Euro zone inflation ticked up to 0.7% in April from March's 0.5%, but remains far below the ECB's target of just under 2%, and Draghi said: There is consensus about being dissatisfied with the projected path of inflation.
The governing council is comfortable with acting next time but before we want to see the staff projections that will come out in early June, he told a news conference after the ECB left interest rates on hold, as expected.
Draghi did not specify what policy action the ECB could take beyond saying Thursday's council discussion touched on the policy instruments the central bank has mentioned previously.

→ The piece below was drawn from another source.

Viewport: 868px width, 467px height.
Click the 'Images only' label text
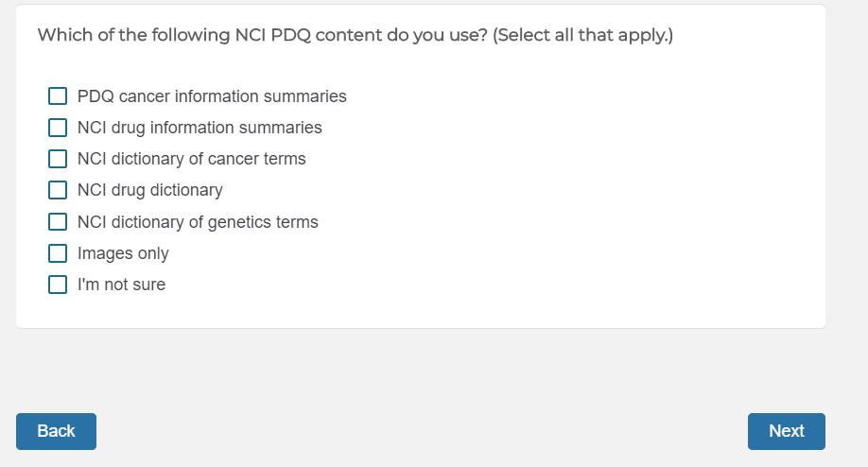(x=123, y=253)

These have included interest rate cuts, liquidity measures and even quantitative easing - central-bank speak for money printing to buy assets, a policy already pursued by the U.S. Federal Reserve, the Bank of Japan and the Bank of England.
The ECB governing council met in Brussels against the backdrop of a Franco-German spat over ECB policy regarding the strength of the Euro, one factor Draghi has identified as a potential trigger for policy action.
The strengthening of the Euro in the context of low inflation and still low levels of economic activity, is a cause for serious concern in the view of the Governing Council, he said.
But Draghi pushed back against the countries - led by France - and institutions that have been urging the ECB to take action to boost the economy and counter low inflation.
We have received plenty of advice, he said. We are independent, so people should be aware that if this might be seen as a threat to our independence it could cause long-term damage to our credibility.